I have the following Pandas dataframe:
import pandas as pd
df = pd.DataFrame(
[
("bird", '2022-01',"Falconiformes"),
("bird", '2022-02',"Falconiformes"),
("bird", '2022-03',"Falconiformes"),
("bird", '2022-04',"Falconiformes"),
("bird", '2022-05',"Falconiformes"),
("bird", '2022-06',"Falconiformes"),
("bird", '2022-07',"Falconiformes"),
("bird", '2022-08',"Falconiformes"),
("bird", '2022-09',"Psittaciformes"),
("bird", '2022-10',"Psittaciformes"),
("bird", '2022-11',"Psittaciformes"),
("bird", '2022-12',"Psittaciformes"),
("mammal", '2022-01',"Falconiformes"),
("mammal", '2022-02',"Falconiformes"),
("mammal",'2022-03',"Falconiformes"),
("mammal", '2022-04',"Falconiformes"),
("mammal",'2022-05',"Falconiformes"),
("mammal", '2022-06',"Psittaciformes"),
("mammal", '2022-07',"Falconiformes"),
("mammal", '2022-08',"Falconiformes"),
("mammal", '2022-09',"Falconiformes"),
("mammal", '2022-10',"Falconiformes"),
("mammal", '2022-11',"Falconiformes"),
("mammal", '2022-12',"Falconiformes"),
],
columns=("animal", "date", "attribute"),
)
Now it's getting complicated. For each type of animal I want the count of the latest consecutive sequence of values within that group.
The result should like
result = pd.DataFrame(
[ ("bird", 'Psittaciformes' ,4),
("mammal", 'Falconiformes' ,6),
],
columns=("animal", "attribute", "count"),
)
result
I think it could be programmed with itergroup or something like that. What I'm looking for is a oneliner. It should be possible, is it?
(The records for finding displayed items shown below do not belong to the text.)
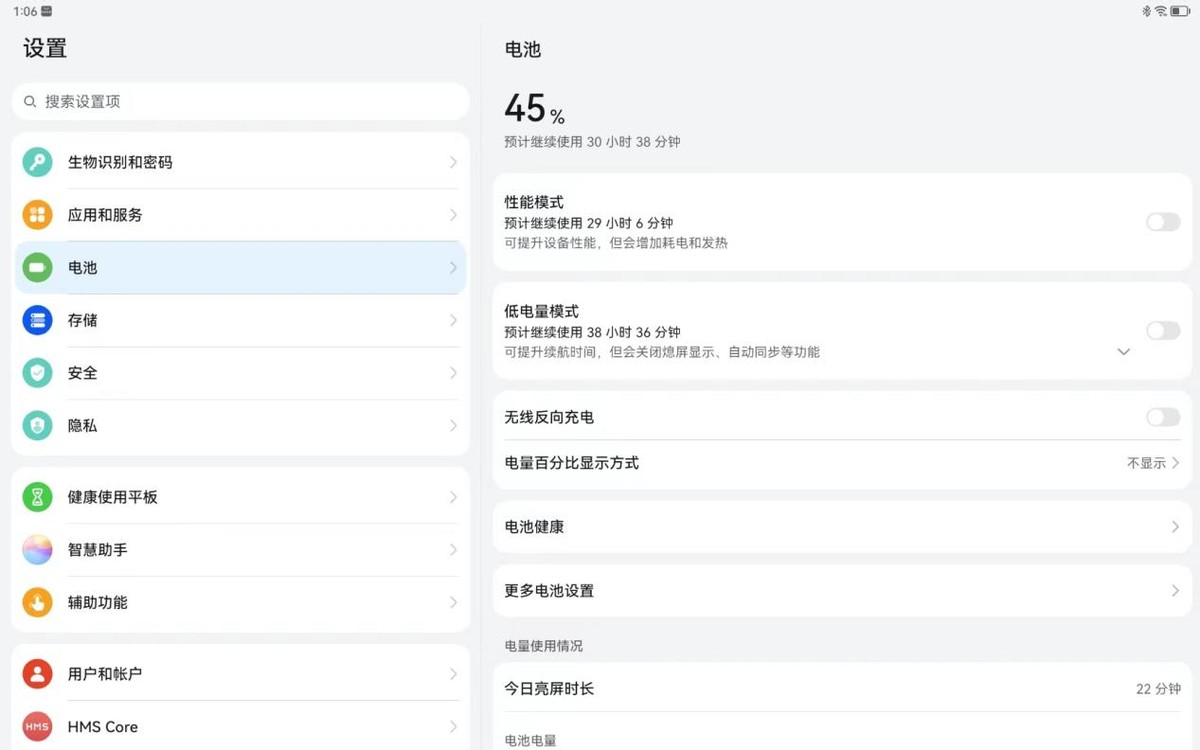The image size is (1200, 750).
Task: Select the 隐私 privacy icon
Action: point(37,426)
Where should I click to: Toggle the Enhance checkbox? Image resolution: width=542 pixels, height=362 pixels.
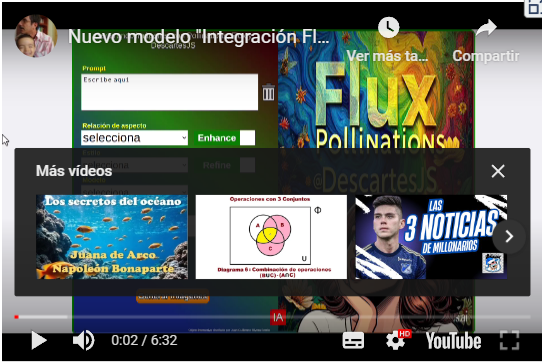coord(247,138)
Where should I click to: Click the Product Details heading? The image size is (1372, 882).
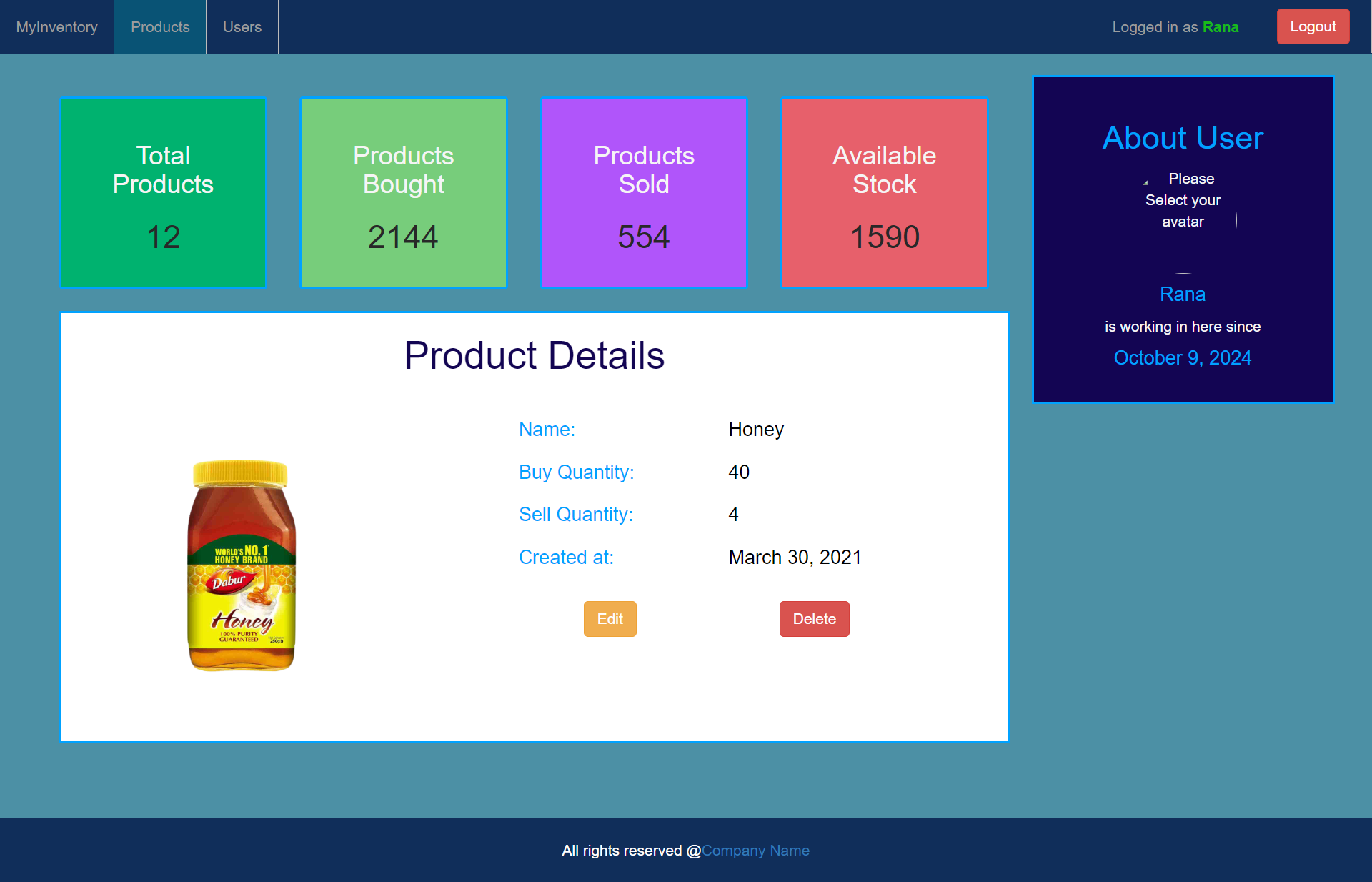tap(535, 355)
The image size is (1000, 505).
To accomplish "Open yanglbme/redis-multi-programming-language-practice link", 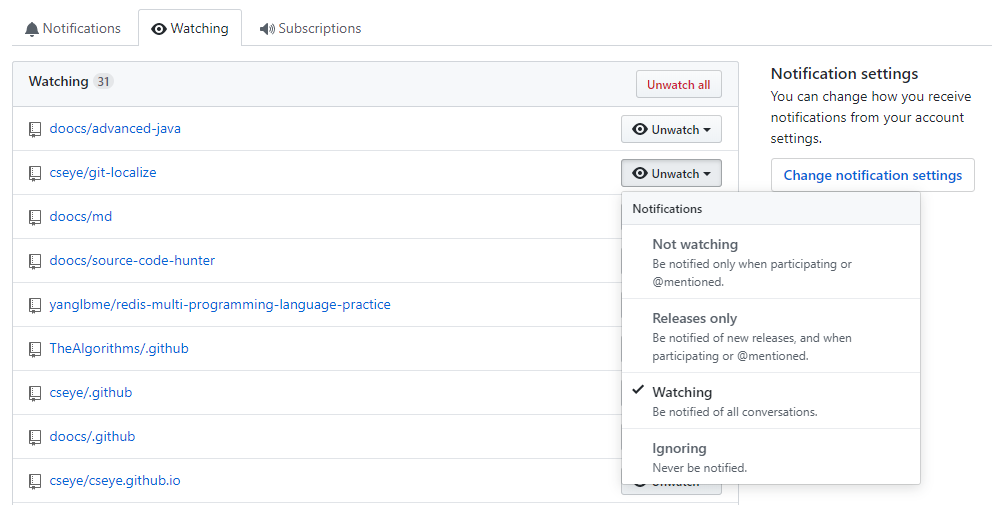I will coord(220,305).
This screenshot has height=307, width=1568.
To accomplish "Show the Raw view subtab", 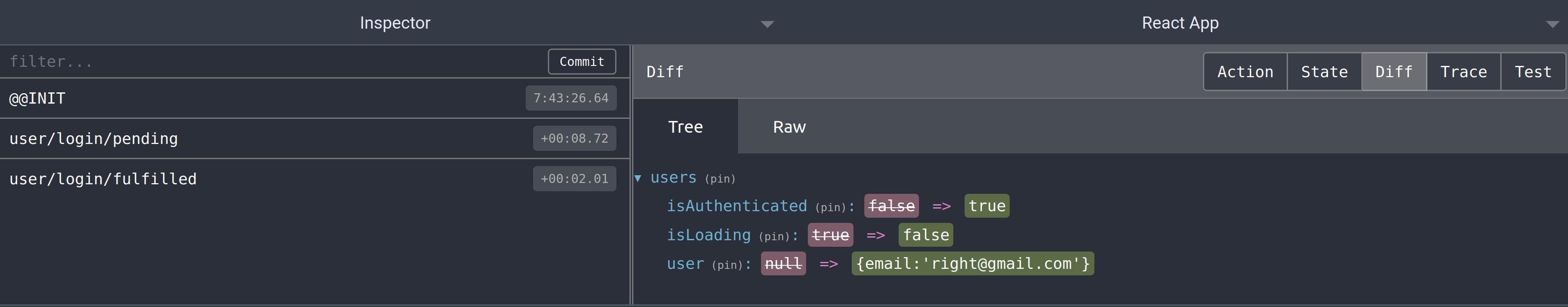I will (x=789, y=127).
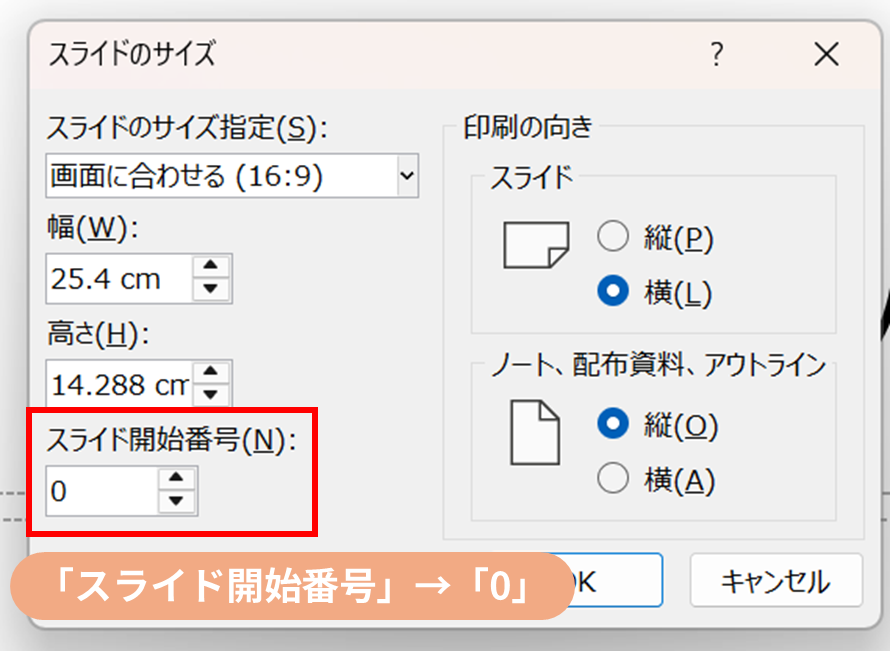Choose portrait 縦(O) for notes and handouts

[612, 424]
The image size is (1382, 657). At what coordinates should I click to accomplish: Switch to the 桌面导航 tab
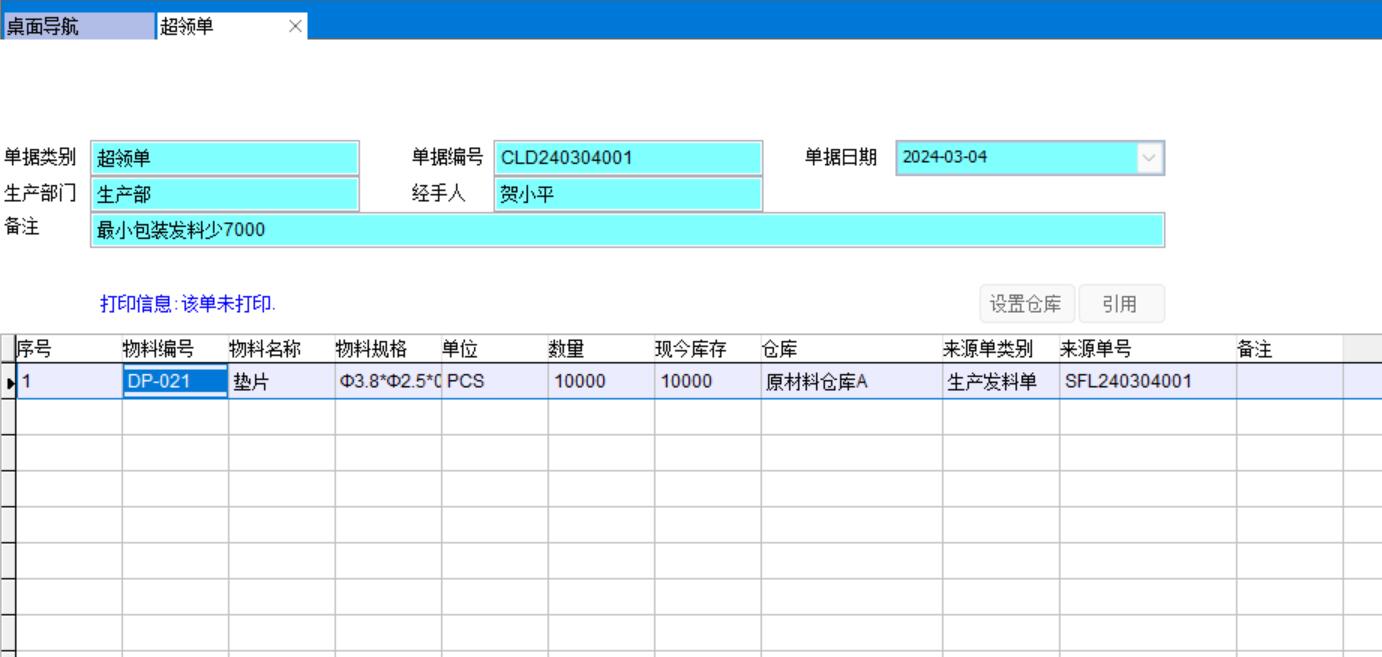tap(78, 27)
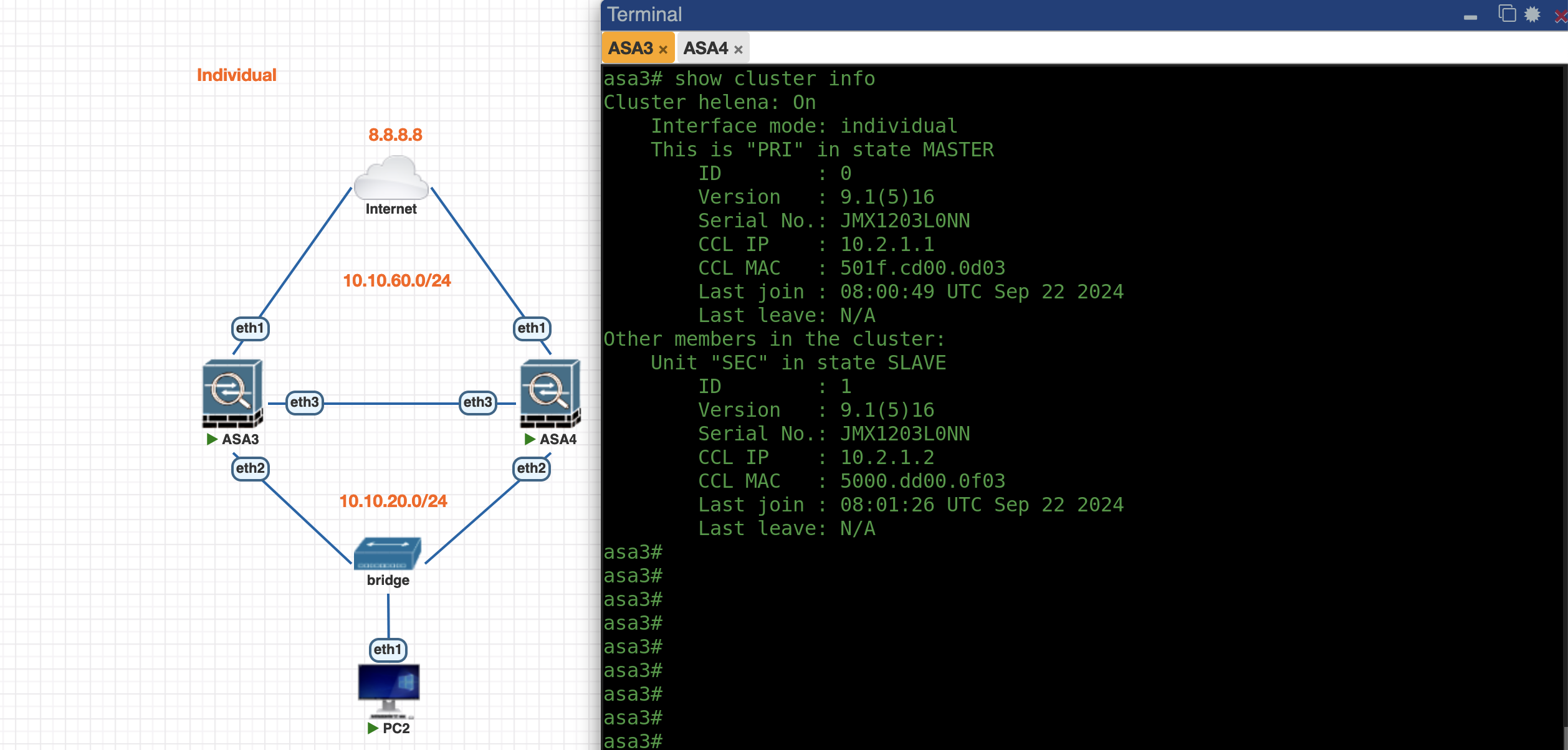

CodePudding user response:
You can use groupby.agg
with a custom function to compute the count
:
(df.groupby('animal', as_index=False)
.agg(attribute=('attribute', 'last'),
count=('attribute', lambda s: s.eq(s.iloc[-1])[::-1].cummin().sum())
)
)
output:
animal attribute count
0 bird Psittaciformes 4
1 mammal Falconiformes 6
Function:
s.eq(s.iloc[-1]) # identify values equal to last one
[::-1] # inverse Series
.cummin() # set all values False after the first False
.sum() # count the True
CodePudding user response:
Another solution:
df_out = df.groupby("animal", as_index=False).apply(
lambda x: x.groupby((x.attribute != x.attribute.shift()).cumsum())
.agg(
animal=("animal", "first"),
attribute=("attribute", "first"),
count=("animal", "count"),
)
.iloc[-1]
)
print(df_out)
Prints:
animal attribute count
0 bird Psittaciformes 4
1 mammal Falconiformes 6